Stark County Commissioner Janet Weir Creighton made it clear Wednesday she did not believe that the additional 2.2-mill levy that the Stark County District Library was requesting should be without an expiration date.

CANTON  Stark County commissioners voted Wednesday to place an additional, continuous 2.2-mill levy on the Nov. 6 ballot to fund the Stark County District Library's current expenses.

Commissioner Janet Weir Creighton made her positions clear: She approved the measure because state law required it, not because she supports the tax hike.

She said she had an issue with the levy being permanent.

"I have had constituents call me, and they are very concerned about it being a continuous levy," Creighton said.

Creighton said the Stark County Prosecutor's Office told her that as long as the levy request, previously approved by the library district's board, meets the legal requirements, the three commissioners are required to place it on the ballot.

"This is not either an endorsement or a denial by this board in any way. It is doing our statutorily required duties according to Ohio law," she said. "I think our biggest concern is that this is a continuous levy."

If approved by voters, the issue would raise $11.02 million a year and cost the owner of a $100,000 home $77 a year, according to the Stark County Auditor's Office.

Library officials said if the new levy passes, they would seek to cease the collection of the library district's current 1.7-mill levy, which expires in 2019 and raises $7.9 million a year. It costs the owner of a $100,000 home $47.62 a year.

The net increase for this homeowner would be $29.38 a year. The net increase in revenue for the library district would be $3.12 million a year.

Library cites need

Mary Ellen Icaza, the Stark County District Library's new CEO and executive director, attended the meeting, her third day on the job. So Jean McFarren, the deputy director who served as the interim executive director, answered commissioners' questions.

McFarren cited the Ohio General Assembly's reductions in the percentage rate of state income and sales tax revenue allocated to libraries.

The Stark County Auditor's Office in May said the state in 2013 provided $6.4 million from the Ohio Public Library Fund to the Stark County District Library. It was $6.25 million in 2014. That funding reached a peak of $6.89 million in 2015 and was $6.8 million in 2016 and $6.86 million in 2017.

"The funding structure for libraries has changed. That is not a temporary change; that is a permanent change. And we need a permanent solution to that," McFarren said. "And I have to say that I think the resources that are spent on campaigns and passing levies could be much better spent and the time and the energy and the effort could be plowed back into the library and to folks supporting the work of the library rather than supporting the work of getting the levy passed once again and once again and once again.

"Regardless of what time frame we put on this, we would be coming back to the voters over and over and over. We have no other choice. That is where the funding comes from."

State law prohibits spending public funds to promote the passage of a proposed levy. Often, supporting residents will form a campaign committee and solicit private contributions to finance the campaign.

McFerrin said other library districts, like North Canton and Canal Fulton, are supported by permanent levies as part of a "growing trend" of library districts around Ohio.

Creighton said, "I believe you go back to the constituency every eight years and ask for a report card. ... Because when you give continuous, it's pretty hard to take it off. But when you are on your toes and have to justify every eight to 10 years ... I think it makes us all sharper."

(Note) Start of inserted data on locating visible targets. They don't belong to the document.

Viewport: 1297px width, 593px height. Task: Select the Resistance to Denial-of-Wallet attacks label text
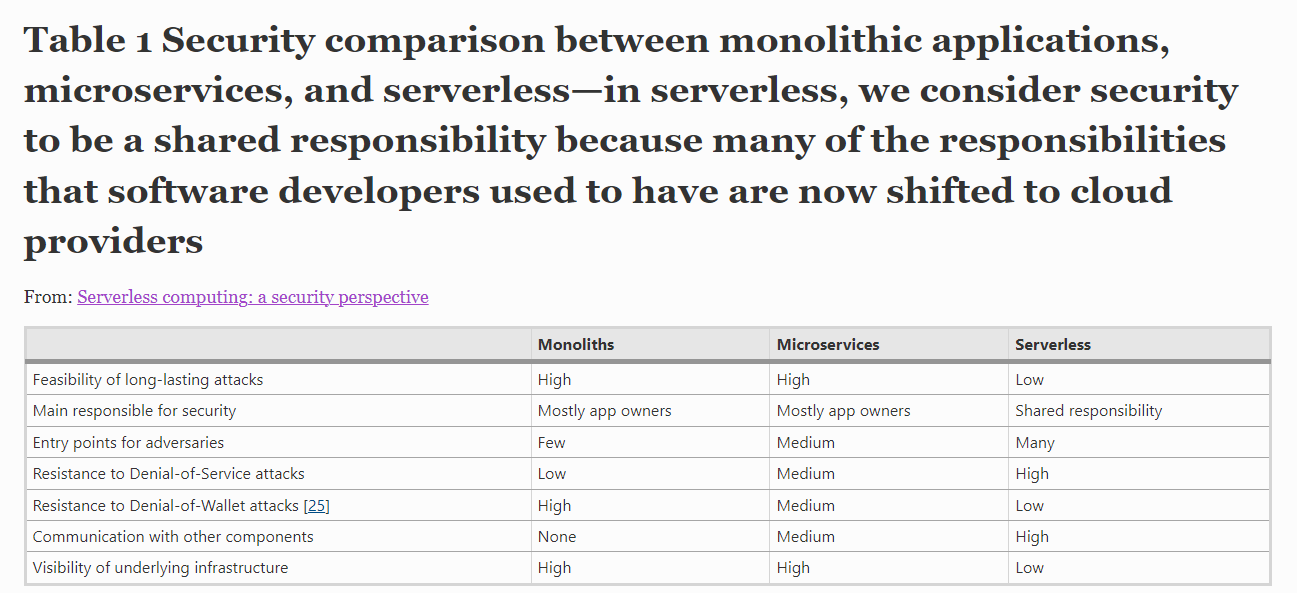pos(166,506)
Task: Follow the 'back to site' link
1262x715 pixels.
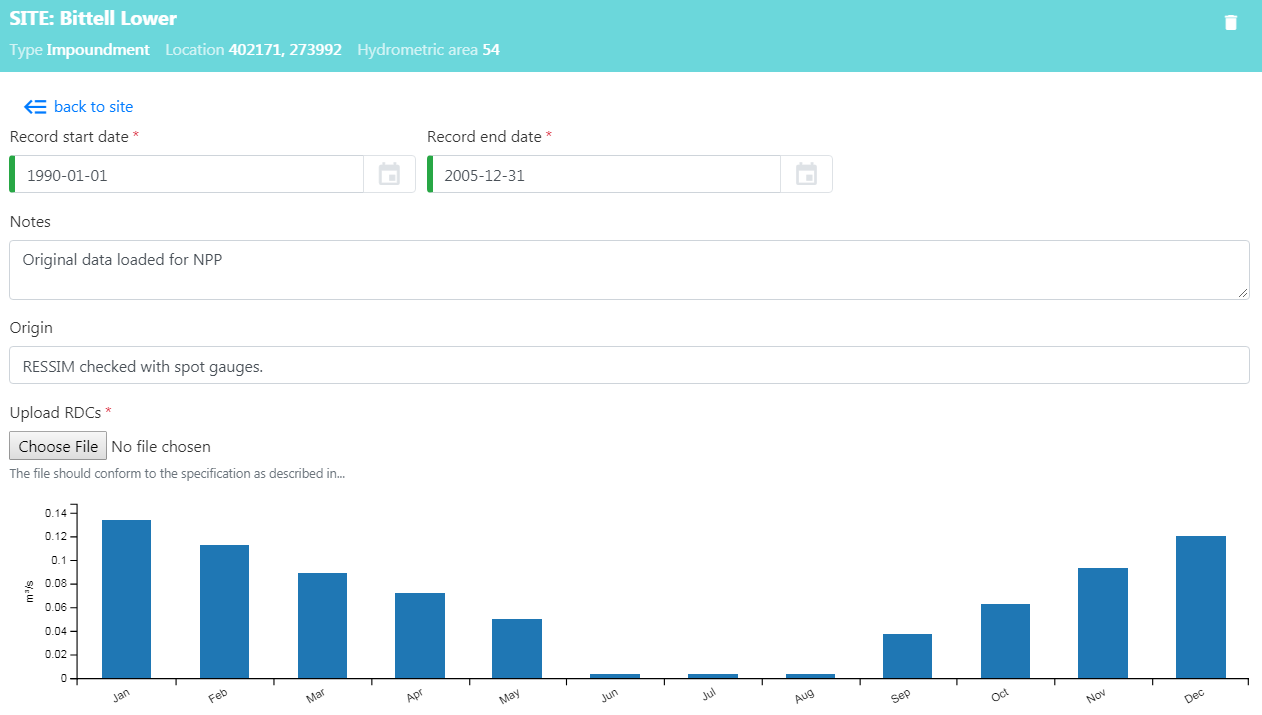Action: 93,107
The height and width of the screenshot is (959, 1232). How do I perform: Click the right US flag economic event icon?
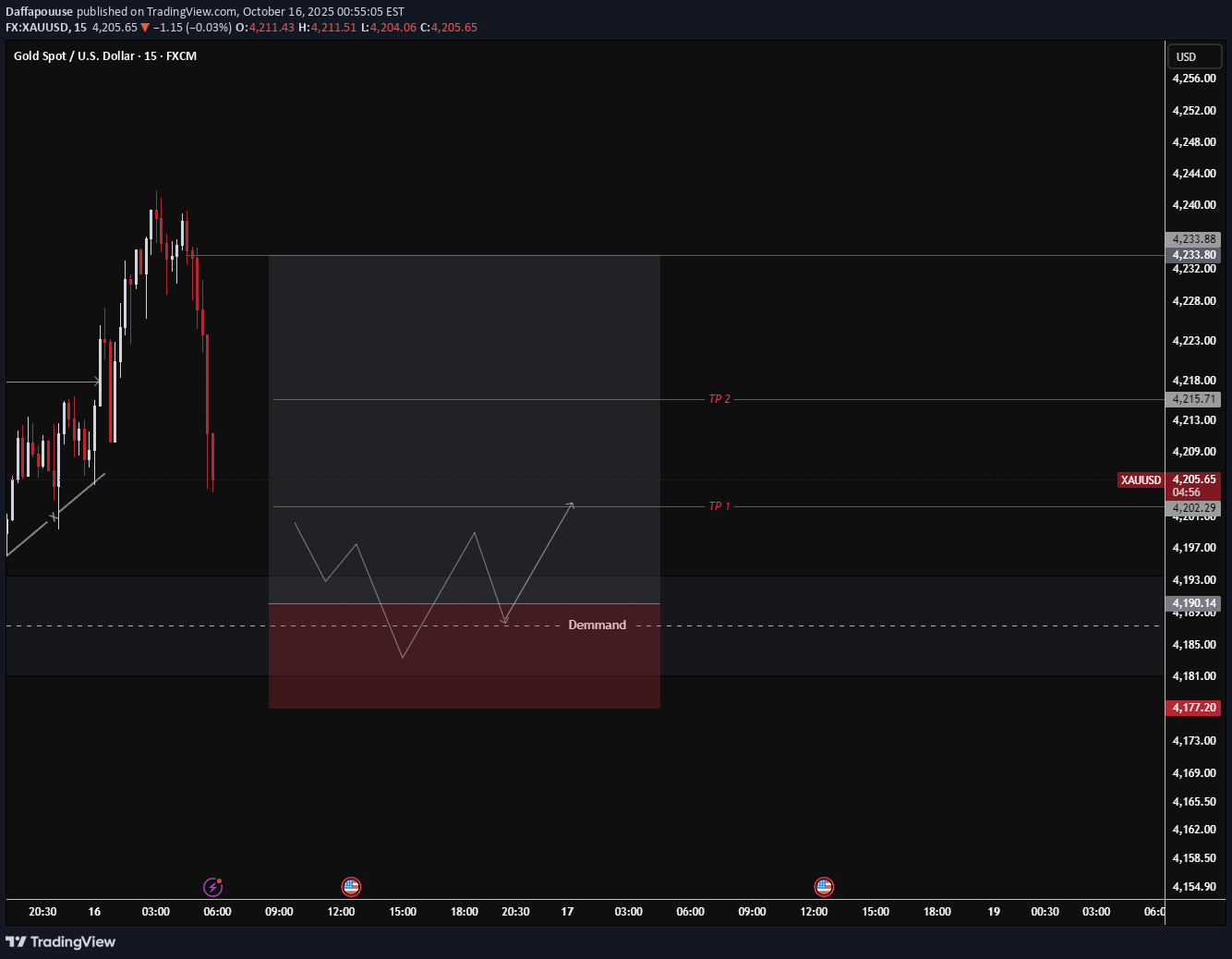824,887
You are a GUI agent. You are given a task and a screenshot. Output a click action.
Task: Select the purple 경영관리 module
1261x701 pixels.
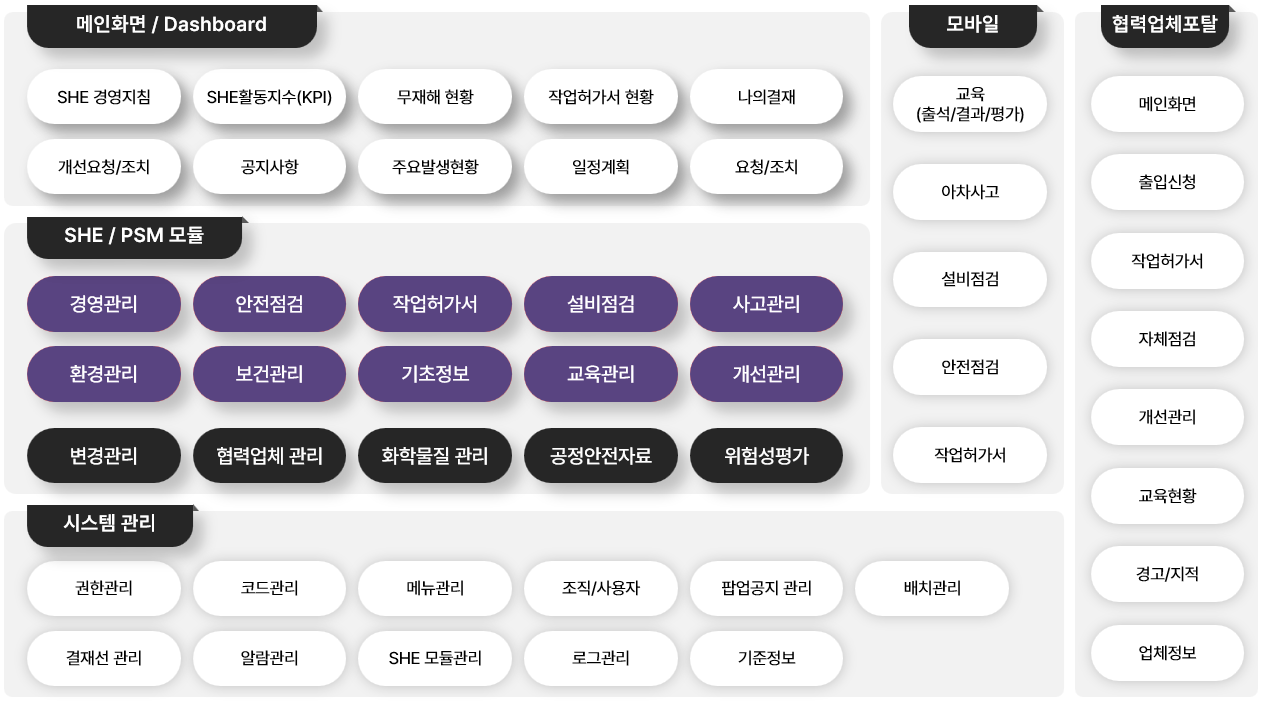point(104,304)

The library district includes the school districts of Canton City, Canton Local, Plain Local, Tuslaw Local, Fairless Local, Perry Local, Jackson Local, Lake Local and Osnaburg Local. The district has a main library in downtown Canton and nine branch libraries that serve these districts.

More questions

Creighton asked what would happen if voters don't approve the proposed levy.

"We're not going to close the libraries, but we are going to operate on 50 percent less," McFarren said. "So when you think about your household budget if it gets cut by 50 percent, you have to cut everything."

Commissioner Richard Regula said the library would have the option of seeking to renew that levy rather than asking for a higher amount.

Tom Cecconi, the former CEO of Mercy Medical Center, is chairing the "Vote Libraries" levy campaign. He pointed out that the current 1.7-mill levy, which generates about half of the library district's revenue, provides the same amount of money that it did shortly after voters approved it in 2012. And the library's costs go up every year.

"It's not an unreasonable amount of money to be asking for going forward as far as a percentage kind of increase," he said.

Stark County Administrator Brant Luther asked McFarren for a specific, detailed spending plan for the additional $3 million a year. She replied it would be spent on current expenses, continuing to provide services and improvements to its buildings. Later, she said the additional levy dollars would also be spent on more books, materials and access to information, covering increased costs and to offset any state cuts.

She said the library district does not yet have a capital plan where the district has defined the scope of building improvements or the estimated costs. She also said the district had not developed a specific plan on how it would spend the additional $3 million.

McFarren said the district plans to move forward with construction of a new Jackson Township branch even if voters reject the levy.

She said the library board was asking for another $3 million a year based on an assessment of future needs, adding that the library is seeking to provide services in the future when it's not clear how people will access information.